*WHAT IS BEING ASKED:* Render the lines of the data below as a JSON list of strings, one string per line with blank lines left out, starting at the line that contains "is (672, 1200)." and ending at the line that contains "Looking at the image, I should click on (989, 504).".

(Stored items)
◇ ◇ ◇ ◇ ◇

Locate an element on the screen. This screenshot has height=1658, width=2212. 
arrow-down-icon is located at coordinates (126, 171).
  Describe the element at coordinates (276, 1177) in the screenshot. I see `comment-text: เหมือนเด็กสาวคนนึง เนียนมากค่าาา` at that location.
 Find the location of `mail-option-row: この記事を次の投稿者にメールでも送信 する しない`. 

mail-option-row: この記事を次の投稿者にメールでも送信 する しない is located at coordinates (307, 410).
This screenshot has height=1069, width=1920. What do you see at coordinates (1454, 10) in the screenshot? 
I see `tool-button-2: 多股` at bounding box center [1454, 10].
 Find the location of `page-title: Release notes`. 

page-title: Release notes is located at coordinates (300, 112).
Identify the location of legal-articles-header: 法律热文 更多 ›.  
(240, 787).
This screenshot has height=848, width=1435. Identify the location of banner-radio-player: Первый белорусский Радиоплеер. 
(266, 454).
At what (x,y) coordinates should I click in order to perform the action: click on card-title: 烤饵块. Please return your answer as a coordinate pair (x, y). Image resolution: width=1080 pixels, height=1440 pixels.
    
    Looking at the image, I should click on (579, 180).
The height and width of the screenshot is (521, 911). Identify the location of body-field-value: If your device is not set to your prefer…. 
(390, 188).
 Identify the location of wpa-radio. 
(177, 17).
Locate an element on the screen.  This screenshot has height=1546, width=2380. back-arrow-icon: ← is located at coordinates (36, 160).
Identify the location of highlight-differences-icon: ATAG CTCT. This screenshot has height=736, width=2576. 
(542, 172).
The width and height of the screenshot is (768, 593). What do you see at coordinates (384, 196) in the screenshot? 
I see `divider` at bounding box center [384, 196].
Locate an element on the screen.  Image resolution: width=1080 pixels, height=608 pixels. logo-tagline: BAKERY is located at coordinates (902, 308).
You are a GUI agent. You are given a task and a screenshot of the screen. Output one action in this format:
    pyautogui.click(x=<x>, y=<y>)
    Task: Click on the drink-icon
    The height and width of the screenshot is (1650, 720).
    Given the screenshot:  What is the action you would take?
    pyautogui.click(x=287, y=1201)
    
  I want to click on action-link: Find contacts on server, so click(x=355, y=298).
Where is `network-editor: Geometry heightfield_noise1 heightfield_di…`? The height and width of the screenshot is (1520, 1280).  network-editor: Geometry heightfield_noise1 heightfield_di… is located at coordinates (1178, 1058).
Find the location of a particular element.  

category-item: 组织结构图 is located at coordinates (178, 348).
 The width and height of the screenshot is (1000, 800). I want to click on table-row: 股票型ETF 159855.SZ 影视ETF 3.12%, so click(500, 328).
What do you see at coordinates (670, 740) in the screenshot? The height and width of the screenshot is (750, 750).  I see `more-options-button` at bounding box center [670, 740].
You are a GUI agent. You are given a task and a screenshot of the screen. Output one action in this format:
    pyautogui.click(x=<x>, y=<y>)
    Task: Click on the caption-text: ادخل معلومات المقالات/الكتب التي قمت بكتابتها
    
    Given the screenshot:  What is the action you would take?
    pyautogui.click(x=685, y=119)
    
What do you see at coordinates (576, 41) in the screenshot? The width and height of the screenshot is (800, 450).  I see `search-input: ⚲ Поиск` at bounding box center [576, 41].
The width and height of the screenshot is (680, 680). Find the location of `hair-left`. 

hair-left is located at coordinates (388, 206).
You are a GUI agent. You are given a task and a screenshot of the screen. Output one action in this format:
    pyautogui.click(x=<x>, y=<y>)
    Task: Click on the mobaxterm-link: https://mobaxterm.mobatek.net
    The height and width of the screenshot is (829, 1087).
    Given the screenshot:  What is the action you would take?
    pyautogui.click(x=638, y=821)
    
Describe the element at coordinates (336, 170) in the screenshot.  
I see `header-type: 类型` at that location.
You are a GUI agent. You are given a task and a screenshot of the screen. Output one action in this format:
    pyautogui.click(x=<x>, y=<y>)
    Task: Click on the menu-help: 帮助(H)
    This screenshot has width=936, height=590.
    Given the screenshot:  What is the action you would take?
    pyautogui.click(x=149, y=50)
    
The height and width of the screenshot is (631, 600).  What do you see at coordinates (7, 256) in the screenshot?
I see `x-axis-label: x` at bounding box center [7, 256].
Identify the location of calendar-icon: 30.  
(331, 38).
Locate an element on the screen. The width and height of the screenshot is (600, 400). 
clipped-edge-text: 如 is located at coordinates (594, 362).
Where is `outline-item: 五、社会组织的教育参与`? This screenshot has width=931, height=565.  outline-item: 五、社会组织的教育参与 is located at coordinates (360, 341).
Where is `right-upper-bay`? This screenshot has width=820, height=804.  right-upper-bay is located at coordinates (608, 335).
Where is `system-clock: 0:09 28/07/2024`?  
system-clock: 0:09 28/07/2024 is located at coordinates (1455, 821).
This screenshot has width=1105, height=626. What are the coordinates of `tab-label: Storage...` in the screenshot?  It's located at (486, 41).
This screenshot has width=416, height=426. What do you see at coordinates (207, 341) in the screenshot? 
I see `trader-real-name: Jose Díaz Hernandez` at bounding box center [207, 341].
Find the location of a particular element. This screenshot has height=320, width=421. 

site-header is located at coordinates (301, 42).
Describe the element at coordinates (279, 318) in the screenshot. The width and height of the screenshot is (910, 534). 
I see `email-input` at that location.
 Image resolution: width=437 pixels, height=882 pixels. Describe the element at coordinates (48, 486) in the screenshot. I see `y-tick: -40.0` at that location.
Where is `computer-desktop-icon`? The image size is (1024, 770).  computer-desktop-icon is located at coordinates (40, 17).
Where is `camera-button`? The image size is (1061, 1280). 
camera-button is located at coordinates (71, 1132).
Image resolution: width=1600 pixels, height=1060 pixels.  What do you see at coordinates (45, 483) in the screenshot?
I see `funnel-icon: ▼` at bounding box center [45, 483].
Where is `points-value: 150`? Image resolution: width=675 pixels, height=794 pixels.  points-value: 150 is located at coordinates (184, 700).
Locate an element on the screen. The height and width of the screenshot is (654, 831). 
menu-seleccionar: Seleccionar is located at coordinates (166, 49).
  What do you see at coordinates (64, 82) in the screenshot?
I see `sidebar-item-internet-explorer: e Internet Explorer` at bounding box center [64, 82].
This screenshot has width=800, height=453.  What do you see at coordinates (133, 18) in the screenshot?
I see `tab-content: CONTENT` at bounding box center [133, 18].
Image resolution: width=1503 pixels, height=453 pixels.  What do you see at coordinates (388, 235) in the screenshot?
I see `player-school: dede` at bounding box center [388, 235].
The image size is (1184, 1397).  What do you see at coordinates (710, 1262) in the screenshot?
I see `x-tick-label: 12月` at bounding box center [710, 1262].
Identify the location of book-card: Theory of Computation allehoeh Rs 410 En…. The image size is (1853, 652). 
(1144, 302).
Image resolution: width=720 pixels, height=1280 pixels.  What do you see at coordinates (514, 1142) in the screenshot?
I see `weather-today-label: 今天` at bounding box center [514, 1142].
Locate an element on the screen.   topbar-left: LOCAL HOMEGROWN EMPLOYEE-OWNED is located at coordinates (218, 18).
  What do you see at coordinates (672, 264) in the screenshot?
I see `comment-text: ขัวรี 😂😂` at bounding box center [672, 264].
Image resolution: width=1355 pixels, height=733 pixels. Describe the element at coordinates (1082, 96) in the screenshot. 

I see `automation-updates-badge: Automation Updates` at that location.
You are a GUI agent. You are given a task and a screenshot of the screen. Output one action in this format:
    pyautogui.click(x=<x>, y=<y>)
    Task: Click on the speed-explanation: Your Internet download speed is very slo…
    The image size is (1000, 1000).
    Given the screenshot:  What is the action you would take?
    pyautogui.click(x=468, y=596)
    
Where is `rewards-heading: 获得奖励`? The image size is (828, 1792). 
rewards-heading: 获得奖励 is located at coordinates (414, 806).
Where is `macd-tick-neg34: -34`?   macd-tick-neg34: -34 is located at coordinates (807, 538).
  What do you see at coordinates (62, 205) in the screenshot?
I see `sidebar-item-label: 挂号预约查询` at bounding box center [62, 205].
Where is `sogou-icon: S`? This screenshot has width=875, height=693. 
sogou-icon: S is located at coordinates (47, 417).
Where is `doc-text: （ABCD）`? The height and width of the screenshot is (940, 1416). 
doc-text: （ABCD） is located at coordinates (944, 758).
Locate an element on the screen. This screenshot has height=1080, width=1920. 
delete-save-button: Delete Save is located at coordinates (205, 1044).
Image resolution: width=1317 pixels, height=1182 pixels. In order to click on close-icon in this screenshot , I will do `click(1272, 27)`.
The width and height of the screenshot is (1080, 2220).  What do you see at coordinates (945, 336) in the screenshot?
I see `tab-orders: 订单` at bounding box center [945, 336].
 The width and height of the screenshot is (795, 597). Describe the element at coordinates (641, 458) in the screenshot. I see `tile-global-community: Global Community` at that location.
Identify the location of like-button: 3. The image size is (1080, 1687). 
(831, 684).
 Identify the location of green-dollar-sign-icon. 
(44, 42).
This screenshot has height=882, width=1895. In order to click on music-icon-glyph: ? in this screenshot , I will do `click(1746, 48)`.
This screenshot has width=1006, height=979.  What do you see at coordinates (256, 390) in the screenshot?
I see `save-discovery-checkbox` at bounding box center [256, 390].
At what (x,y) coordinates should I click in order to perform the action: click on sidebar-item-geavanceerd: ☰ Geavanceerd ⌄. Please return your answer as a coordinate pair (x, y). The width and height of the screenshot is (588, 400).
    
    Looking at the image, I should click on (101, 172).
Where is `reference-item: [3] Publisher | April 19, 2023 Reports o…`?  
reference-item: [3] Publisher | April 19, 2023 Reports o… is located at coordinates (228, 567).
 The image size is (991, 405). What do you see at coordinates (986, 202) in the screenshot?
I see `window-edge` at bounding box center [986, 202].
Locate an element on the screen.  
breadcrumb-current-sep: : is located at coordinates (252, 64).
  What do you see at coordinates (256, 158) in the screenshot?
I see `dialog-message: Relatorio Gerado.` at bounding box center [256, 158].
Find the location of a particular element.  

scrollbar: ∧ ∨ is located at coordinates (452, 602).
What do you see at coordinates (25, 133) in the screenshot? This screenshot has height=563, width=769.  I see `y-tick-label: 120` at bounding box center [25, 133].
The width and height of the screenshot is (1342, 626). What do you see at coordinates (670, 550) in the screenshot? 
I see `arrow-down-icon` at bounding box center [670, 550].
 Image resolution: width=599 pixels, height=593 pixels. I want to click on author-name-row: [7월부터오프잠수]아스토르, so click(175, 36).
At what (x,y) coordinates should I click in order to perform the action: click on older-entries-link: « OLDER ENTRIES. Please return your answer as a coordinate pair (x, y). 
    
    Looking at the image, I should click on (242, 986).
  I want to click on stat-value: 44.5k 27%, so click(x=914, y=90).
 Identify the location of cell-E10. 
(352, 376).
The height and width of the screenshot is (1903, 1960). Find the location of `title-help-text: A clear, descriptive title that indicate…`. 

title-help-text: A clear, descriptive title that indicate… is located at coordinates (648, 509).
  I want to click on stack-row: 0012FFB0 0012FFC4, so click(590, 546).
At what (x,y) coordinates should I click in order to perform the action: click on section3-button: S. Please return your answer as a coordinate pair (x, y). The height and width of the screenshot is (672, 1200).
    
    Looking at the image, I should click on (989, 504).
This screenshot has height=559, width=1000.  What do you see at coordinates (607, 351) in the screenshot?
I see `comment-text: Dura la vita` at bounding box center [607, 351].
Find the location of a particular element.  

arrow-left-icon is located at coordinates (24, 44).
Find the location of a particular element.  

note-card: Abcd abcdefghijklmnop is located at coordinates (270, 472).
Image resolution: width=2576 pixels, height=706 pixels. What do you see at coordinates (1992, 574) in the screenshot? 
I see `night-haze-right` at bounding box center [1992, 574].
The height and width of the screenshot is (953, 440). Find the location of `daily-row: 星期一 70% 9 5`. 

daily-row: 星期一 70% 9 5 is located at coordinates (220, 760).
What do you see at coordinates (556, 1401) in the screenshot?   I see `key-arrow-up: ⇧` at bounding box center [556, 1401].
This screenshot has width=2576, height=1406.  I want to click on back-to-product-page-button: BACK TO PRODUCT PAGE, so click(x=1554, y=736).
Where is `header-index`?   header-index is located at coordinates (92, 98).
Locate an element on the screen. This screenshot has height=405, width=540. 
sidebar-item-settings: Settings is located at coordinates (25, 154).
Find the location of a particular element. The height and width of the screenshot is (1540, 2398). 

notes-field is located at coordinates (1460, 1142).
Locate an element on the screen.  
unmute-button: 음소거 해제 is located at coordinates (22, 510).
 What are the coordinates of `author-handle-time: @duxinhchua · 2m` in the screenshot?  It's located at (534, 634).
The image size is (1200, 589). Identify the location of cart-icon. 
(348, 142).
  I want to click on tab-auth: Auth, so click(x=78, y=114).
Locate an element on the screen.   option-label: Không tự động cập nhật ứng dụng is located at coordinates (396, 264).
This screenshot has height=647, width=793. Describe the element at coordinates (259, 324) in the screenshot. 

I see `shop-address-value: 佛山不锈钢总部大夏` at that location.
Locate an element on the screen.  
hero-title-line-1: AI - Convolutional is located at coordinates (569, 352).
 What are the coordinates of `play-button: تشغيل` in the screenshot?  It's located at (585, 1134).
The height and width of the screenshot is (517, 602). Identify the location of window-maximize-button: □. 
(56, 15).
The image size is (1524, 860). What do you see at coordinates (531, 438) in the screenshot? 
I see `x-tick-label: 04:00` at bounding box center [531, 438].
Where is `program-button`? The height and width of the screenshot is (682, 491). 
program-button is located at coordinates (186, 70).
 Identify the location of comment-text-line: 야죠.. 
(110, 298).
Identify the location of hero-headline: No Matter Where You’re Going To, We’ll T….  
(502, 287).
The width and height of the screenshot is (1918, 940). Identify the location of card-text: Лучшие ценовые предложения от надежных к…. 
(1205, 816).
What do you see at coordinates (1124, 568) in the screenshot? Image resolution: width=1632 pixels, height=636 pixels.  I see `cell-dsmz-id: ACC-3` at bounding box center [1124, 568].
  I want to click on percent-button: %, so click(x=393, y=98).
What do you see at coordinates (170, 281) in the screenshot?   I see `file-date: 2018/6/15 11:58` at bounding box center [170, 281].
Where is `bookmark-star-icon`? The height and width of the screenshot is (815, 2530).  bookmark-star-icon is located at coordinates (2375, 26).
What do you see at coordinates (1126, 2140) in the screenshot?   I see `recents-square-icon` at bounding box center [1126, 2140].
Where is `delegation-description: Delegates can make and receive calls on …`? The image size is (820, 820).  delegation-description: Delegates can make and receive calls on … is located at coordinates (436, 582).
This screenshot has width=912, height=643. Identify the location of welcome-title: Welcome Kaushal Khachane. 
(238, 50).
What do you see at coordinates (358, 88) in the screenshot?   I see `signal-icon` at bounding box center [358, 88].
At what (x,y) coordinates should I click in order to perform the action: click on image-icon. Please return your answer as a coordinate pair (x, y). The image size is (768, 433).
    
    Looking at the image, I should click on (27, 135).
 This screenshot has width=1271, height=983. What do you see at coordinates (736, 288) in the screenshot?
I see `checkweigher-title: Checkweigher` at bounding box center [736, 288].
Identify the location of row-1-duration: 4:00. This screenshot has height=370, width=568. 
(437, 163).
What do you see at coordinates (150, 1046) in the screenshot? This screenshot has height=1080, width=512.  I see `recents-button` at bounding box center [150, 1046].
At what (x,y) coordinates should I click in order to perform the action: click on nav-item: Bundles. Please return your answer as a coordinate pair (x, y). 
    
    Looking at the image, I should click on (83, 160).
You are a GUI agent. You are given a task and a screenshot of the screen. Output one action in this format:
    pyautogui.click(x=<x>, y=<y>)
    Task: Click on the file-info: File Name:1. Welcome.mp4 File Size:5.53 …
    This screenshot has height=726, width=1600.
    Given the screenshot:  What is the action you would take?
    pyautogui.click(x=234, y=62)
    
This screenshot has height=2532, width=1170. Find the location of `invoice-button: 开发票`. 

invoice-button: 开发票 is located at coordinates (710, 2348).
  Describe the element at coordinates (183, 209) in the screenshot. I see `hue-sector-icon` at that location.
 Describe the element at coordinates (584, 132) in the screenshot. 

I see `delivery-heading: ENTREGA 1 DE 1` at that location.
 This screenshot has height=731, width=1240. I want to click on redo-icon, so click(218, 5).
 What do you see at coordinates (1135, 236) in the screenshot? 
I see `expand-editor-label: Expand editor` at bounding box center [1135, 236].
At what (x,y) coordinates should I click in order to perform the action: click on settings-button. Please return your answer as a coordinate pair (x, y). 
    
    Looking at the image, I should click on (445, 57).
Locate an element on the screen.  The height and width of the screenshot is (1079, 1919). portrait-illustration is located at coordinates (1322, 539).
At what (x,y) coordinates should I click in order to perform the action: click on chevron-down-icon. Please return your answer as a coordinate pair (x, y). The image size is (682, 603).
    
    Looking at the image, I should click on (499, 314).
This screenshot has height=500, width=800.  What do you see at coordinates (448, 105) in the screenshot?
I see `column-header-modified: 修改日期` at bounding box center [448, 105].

◇ ◇ ◇ ◇ ◇

*RESULT FOR THIS EXERCISE:*
[
  "At what (x,y) coordinates should I click in order to perform the action: click on section3-button: S. Please return your answer as a coordinate pair (x, y). The height and width of the screenshot is (672, 1200).",
  "    Looking at the image, I should click on (989, 504)."
]